EXERCISE OBJECTIVE — Reproduce the listing below word for word, every line included.

DATASET ROWS —
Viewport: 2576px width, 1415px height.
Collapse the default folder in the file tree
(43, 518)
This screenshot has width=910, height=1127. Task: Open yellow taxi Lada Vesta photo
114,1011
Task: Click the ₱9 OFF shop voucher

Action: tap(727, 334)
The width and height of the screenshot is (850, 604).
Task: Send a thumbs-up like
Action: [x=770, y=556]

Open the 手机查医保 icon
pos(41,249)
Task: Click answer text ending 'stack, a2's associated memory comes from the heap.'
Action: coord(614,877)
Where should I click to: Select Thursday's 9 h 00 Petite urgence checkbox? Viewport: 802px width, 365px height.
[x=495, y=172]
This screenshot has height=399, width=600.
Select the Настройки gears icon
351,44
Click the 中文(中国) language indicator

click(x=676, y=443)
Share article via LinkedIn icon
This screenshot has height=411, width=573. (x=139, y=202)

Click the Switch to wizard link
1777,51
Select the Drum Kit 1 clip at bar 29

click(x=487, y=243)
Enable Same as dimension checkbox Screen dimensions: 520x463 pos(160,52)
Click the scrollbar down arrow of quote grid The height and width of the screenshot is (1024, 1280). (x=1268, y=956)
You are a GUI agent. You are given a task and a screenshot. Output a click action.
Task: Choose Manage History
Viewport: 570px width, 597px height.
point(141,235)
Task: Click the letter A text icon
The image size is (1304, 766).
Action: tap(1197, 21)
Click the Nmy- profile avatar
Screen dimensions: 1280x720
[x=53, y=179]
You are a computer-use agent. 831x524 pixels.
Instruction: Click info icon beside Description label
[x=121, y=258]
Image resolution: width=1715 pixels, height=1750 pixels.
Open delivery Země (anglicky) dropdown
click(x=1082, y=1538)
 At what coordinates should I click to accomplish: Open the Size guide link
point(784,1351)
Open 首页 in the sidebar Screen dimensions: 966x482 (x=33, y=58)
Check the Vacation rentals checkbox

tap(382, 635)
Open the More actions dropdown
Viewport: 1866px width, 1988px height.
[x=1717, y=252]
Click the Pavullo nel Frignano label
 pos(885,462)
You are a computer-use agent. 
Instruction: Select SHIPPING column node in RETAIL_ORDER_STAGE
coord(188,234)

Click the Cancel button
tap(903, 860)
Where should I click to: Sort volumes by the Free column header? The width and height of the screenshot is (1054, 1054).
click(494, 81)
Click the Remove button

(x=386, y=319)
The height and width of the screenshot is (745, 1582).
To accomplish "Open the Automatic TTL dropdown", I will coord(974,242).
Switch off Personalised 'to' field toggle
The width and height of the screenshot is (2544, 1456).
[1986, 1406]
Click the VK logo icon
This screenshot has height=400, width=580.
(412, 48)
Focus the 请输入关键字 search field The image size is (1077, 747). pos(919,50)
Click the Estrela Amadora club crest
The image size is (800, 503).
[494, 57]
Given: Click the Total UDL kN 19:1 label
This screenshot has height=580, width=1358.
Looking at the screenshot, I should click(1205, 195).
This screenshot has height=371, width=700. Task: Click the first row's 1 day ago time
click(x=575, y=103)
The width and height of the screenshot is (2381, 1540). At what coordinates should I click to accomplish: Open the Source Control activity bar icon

COMPLETE RESPONSE —
Viewport: 2576px width, 1415px height.
Collapse the default folder in the file tree
(43, 518)
This screenshot has width=910, height=1127. Task: Open yellow taxi Lada Vesta photo
114,1011
Task: Click the ₱9 OFF shop voucher

Action: tap(727, 334)
The width and height of the screenshot is (850, 604).
Task: Send a thumbs-up like
Action: [x=770, y=556]

Open the 手机查医保 icon
pos(41,249)
Task: Click answer text ending 'stack, a2's associated memory comes from the heap.'
Action: coord(614,877)
Where should I click to: Select Thursday's 9 h 00 Petite urgence checkbox? Viewport: 802px width, 365px height.
[x=495, y=172]
This screenshot has height=399, width=600.
Select the Настройки gears icon
351,44
Click the 中文(中国) language indicator

click(x=676, y=443)
Share article via LinkedIn icon
This screenshot has height=411, width=573. (x=139, y=202)

Click the Switch to wizard link
1777,51
Select the Drum Kit 1 clip at bar 29

click(x=487, y=243)
Enable Same as dimension checkbox Screen dimensions: 520x463 pos(160,52)
Click the scrollbar down arrow of quote grid The height and width of the screenshot is (1024, 1280). (x=1268, y=956)
You are a GUI agent. You are given a task and a screenshot. Output a click action.
Task: Choose Manage History
Viewport: 570px width, 597px height.
point(141,235)
Task: Click the letter A text icon
The image size is (1304, 766).
Action: tap(1197, 21)
Click the Nmy- profile avatar
Screen dimensions: 1280x720
[x=53, y=179]
You are a computer-use agent. 831x524 pixels.
Instruction: Click info icon beside Description label
[x=121, y=258]
Image resolution: width=1715 pixels, height=1750 pixels.
Open delivery Země (anglicky) dropdown
click(x=1082, y=1538)
 At what coordinates should I click to accomplish: Open the Size guide link
point(784,1351)
Open 首页 in the sidebar Screen dimensions: 966x482 (x=33, y=58)
Check the Vacation rentals checkbox

tap(382, 635)
Open the More actions dropdown
Viewport: 1866px width, 1988px height.
[x=1717, y=252]
Click the Pavullo nel Frignano label
 pos(885,462)
You are a computer-use agent. 
Instruction: Select SHIPPING column node in RETAIL_ORDER_STAGE
coord(188,234)

Click the Cancel button
tap(903, 860)
Where should I click to: Sort volumes by the Free column header? The width and height of the screenshot is (1054, 1054).
click(494, 81)
Click the Remove button

(x=386, y=319)
The height and width of the screenshot is (745, 1582).
To accomplish "Open the Automatic TTL dropdown", I will coord(974,242).
Switch off Personalised 'to' field toggle
The width and height of the screenshot is (2544, 1456).
[1986, 1406]
Click the VK logo icon
This screenshot has height=400, width=580.
(412, 48)
Focus the 请输入关键字 search field The image size is (1077, 747). pos(919,50)
Click the Estrela Amadora club crest
The image size is (800, 503).
[494, 57]
Given: Click the Total UDL kN 19:1 label
This screenshot has height=580, width=1358.
Looking at the screenshot, I should click(1205, 195).
This screenshot has height=371, width=700. Task: Click the first row's 1 day ago time
click(x=575, y=103)
The width and height of the screenshot is (2381, 1540). At what coordinates should I click to accomplish: Open the Source Control activity bar icon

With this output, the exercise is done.